3 - Personnes physiques nationales tenant des discours sur le paludisme

Singulariser le sujet parlant dans les discours sur le paludisme au Cameroun, c’est, sur le plan scientifique et technique, indiquer la personne fondée à générer et ayant autorité à tenir de tels discours. C’est aussi, au niveau social, dire qui reçoit de ces discours la singularité et le prestige, et de qui, en retour, cette personne obtient sinon la garantie de sa rationalité, au moins la présomption de vérité accompagnant ces discours. C’est enfin indiquer quel est le statut de cette personne qui a le droit réglementaire ou traditionnel, juridiquement défini ou spontanément accepté de produire et/ou de tenir de tels discours.

La difficulté à identifier, de façon irréfutable, ce sujet discourant vient de ce que le paludisme est perçu avant tout comme une maladie et fait appel à des discours à grande connotation médicale. La valeur, l’efficacité, les pouvoirs thérapeutiques et, de façon générale, l’existence de tels discours ne sont pas dissociables du personnage qui a le droit de les produire, en revendiquant pour eux le pouvoir de conjurer la souffrance et la mort. Or, au Cameroun, il existe une médecine conventionnelle occidentale dont la formation sanitaire est le lieu d’exercice de prédilection et une médecine traditionnelle locale. Dès lors, deux attributs collent à ce « qui »  habileté à tenir des discours sur le paludisme au Cameroun. C’est, de façon générale, le personnel de santé avec le médecin comme tête de file (consultant et administrant des soins aux malades en cas d’accès palustre ou donnant des conseils aux patients) ; c’est aussi le tradi-praticien ou guérisseur traditionnel vers qui recourt une grande frange de la population en raison de la confiance séculaire dont il est crédité dans certaines sociétés africaines en général, ou simplement en raison des bourses peu fournies des malades qui le consultent.

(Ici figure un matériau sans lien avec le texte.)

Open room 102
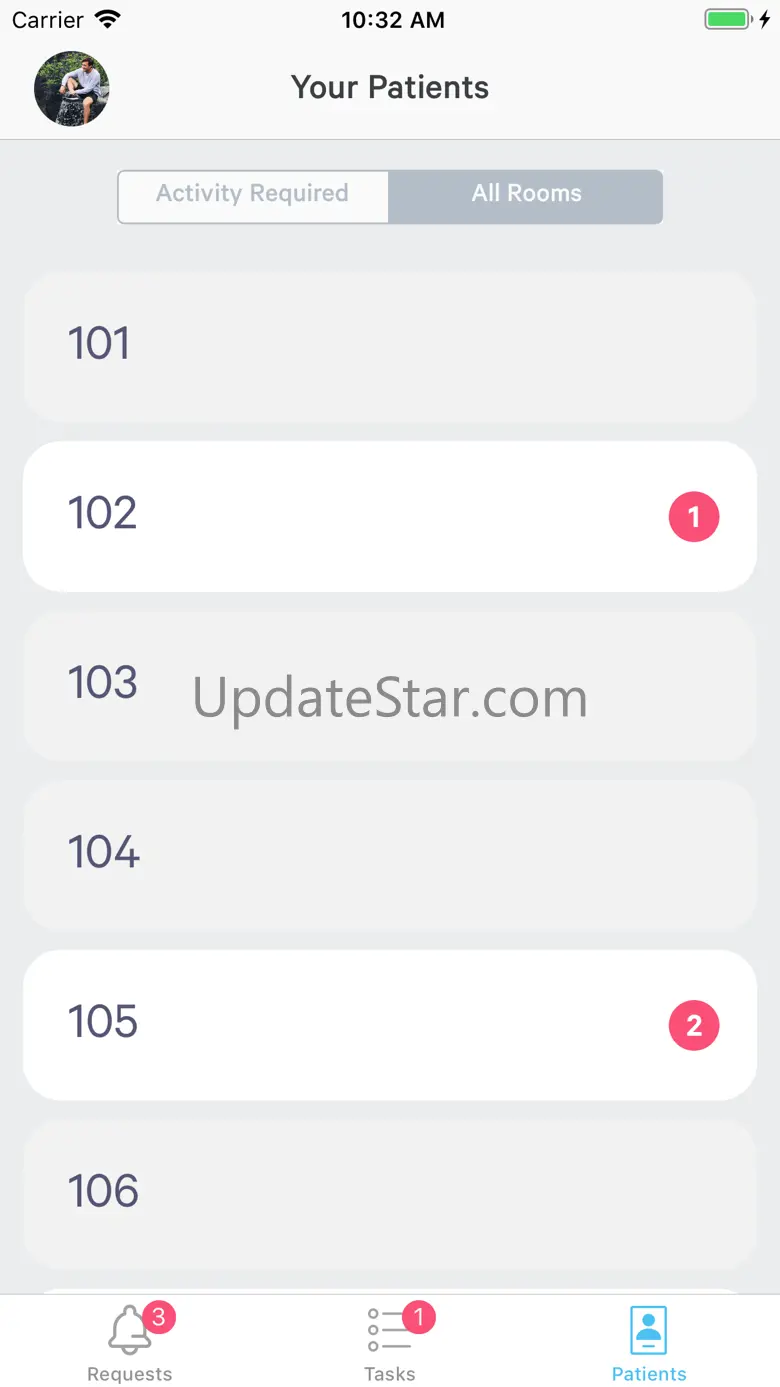The image size is (780, 1387). coord(390,517)
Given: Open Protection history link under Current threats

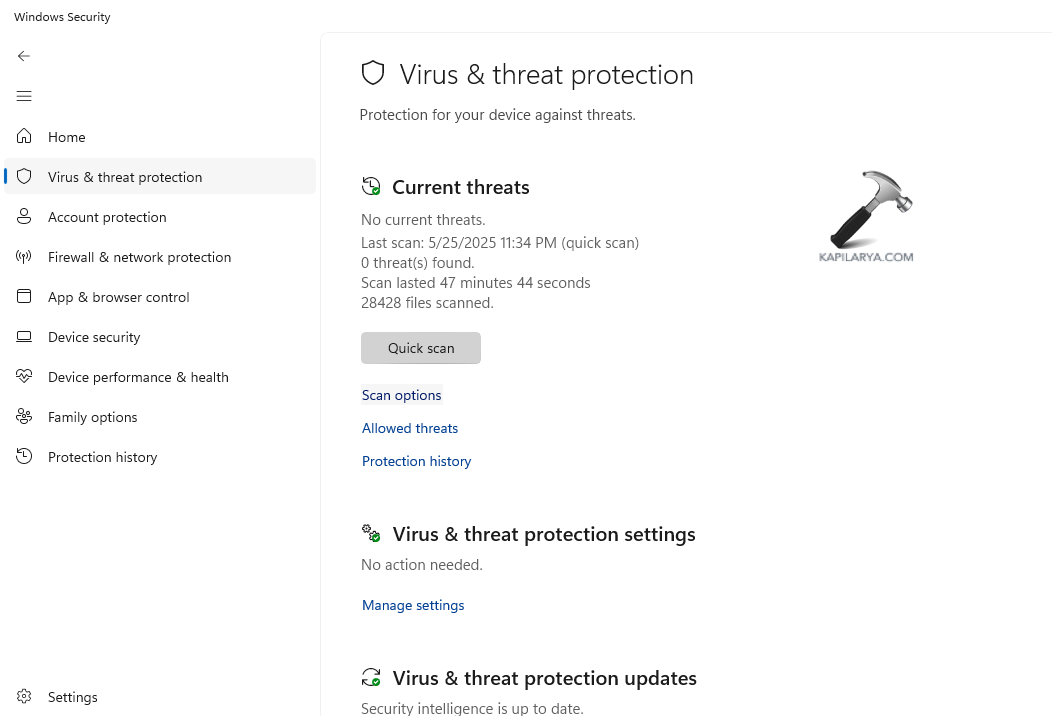Looking at the screenshot, I should tap(417, 461).
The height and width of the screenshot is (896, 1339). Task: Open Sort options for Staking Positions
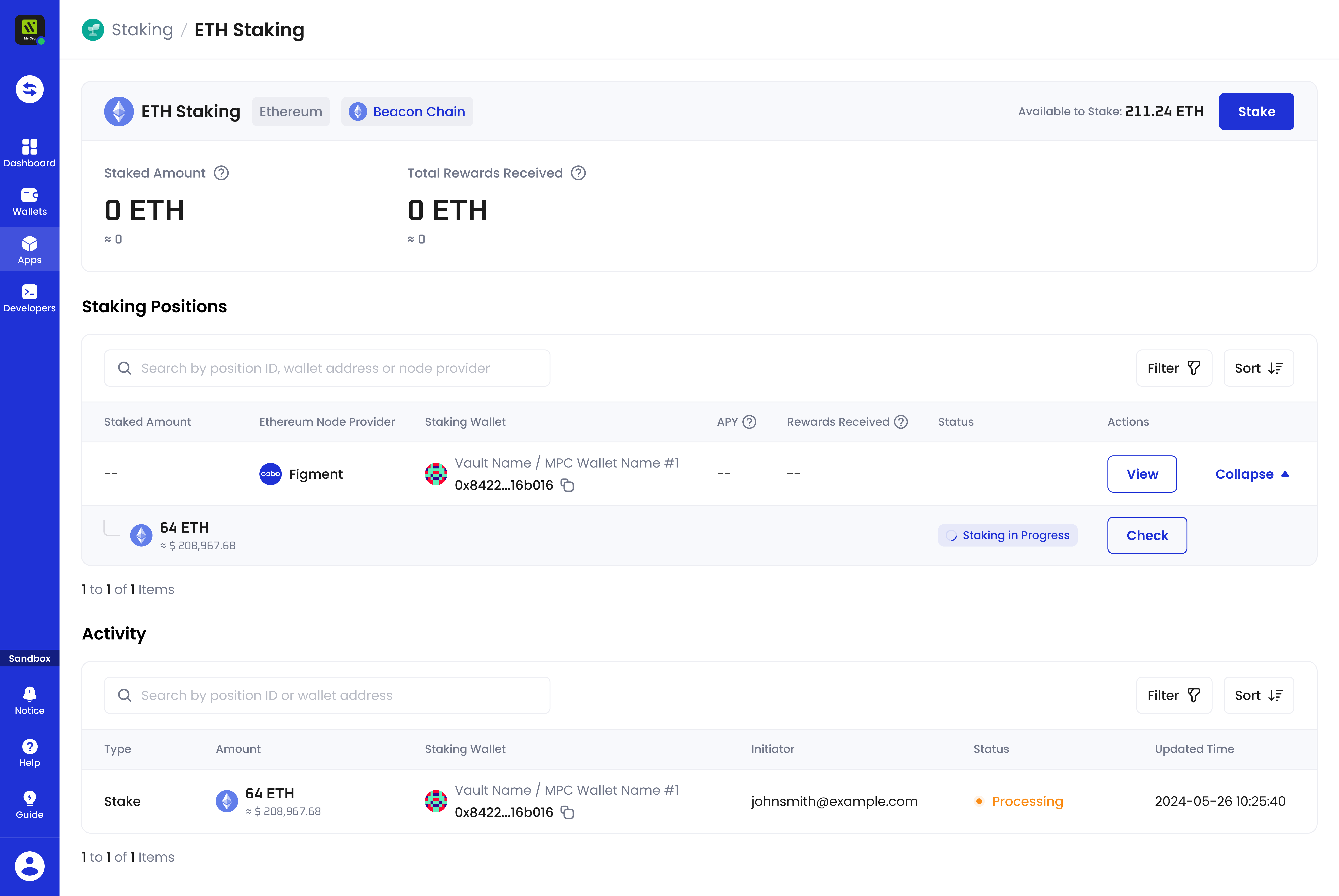pyautogui.click(x=1258, y=368)
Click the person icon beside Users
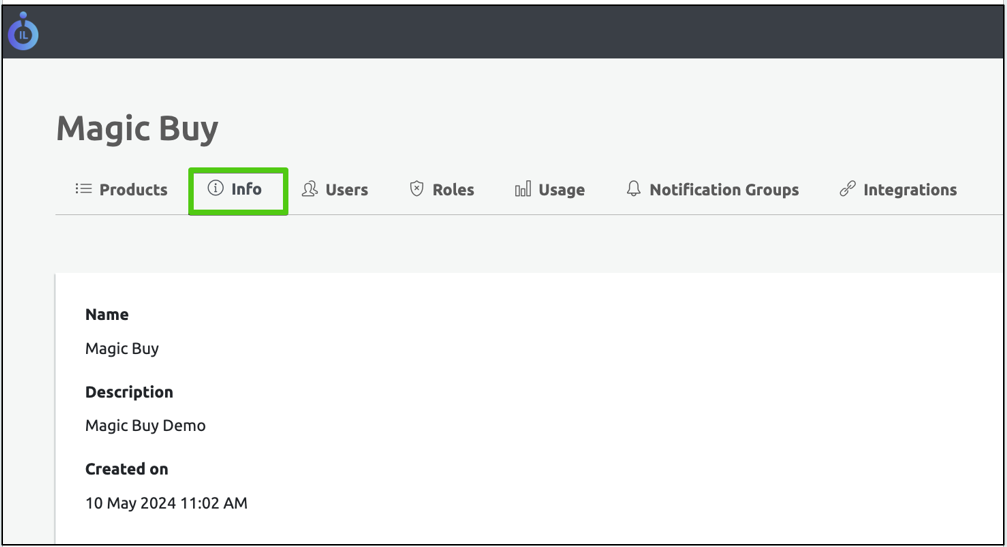1007x547 pixels. 310,189
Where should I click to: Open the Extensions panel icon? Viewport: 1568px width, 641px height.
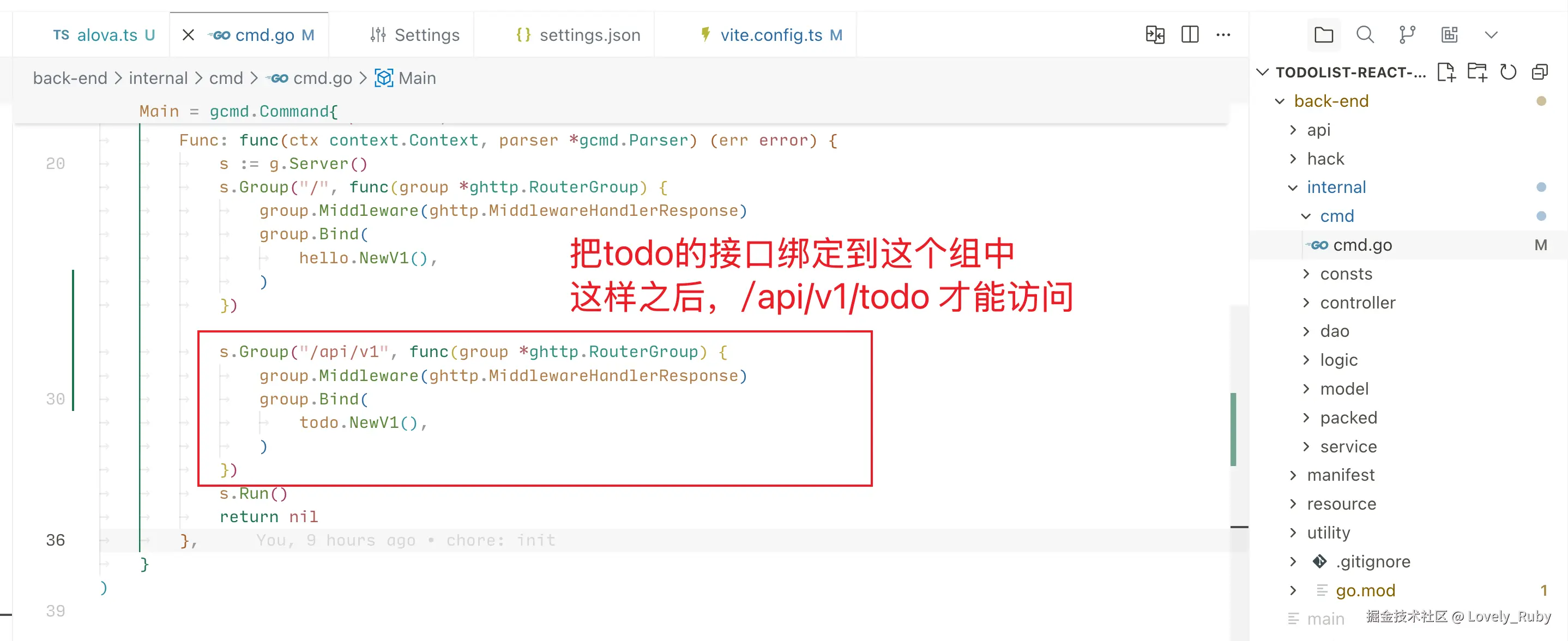pos(1449,35)
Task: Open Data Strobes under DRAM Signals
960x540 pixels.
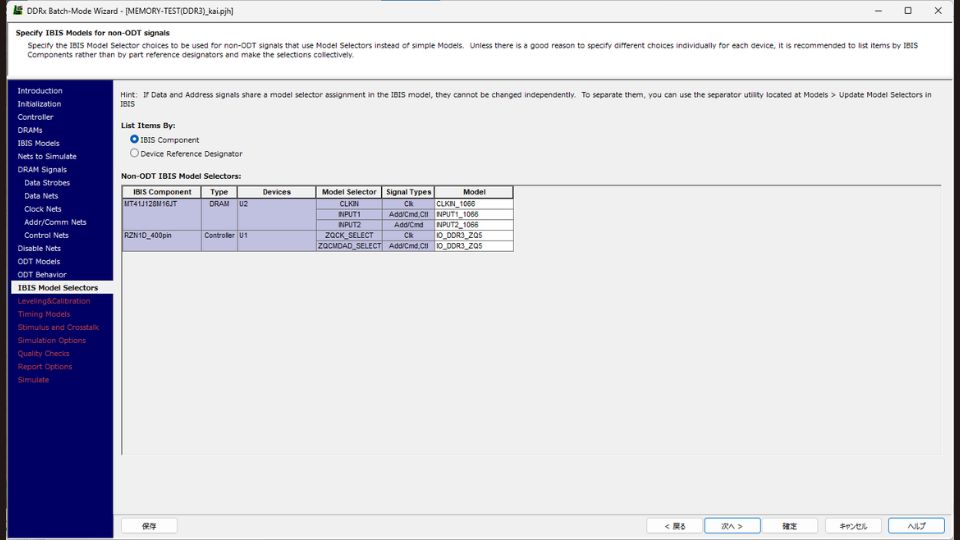Action: 47,183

Mais, on sait aussi que le statut de cette personne qui tient les discours médicaux dans la civilisation occidentale a été profondément modifié depuis la fin du 18e et le début du 19e siècle lorsque la santé des populations est devenue une des normes économiques requises par les sociétés industrielles. A la faveur des relations internationales, cette norme a été internationalisée. De même, le paludisme est au cœur de recherches scientifiques et techniques visant à améliorer constamment les savoirs actuels sur la pathologie pour une meilleure protection de l’homme. A travers son omnipotence comme problème de santé dans les pays impaludés, le paludisme s’est subrepticement installé dans le langage courant en s’affranchissant de toutes les contraintes liées à l’expertise sur la maladie.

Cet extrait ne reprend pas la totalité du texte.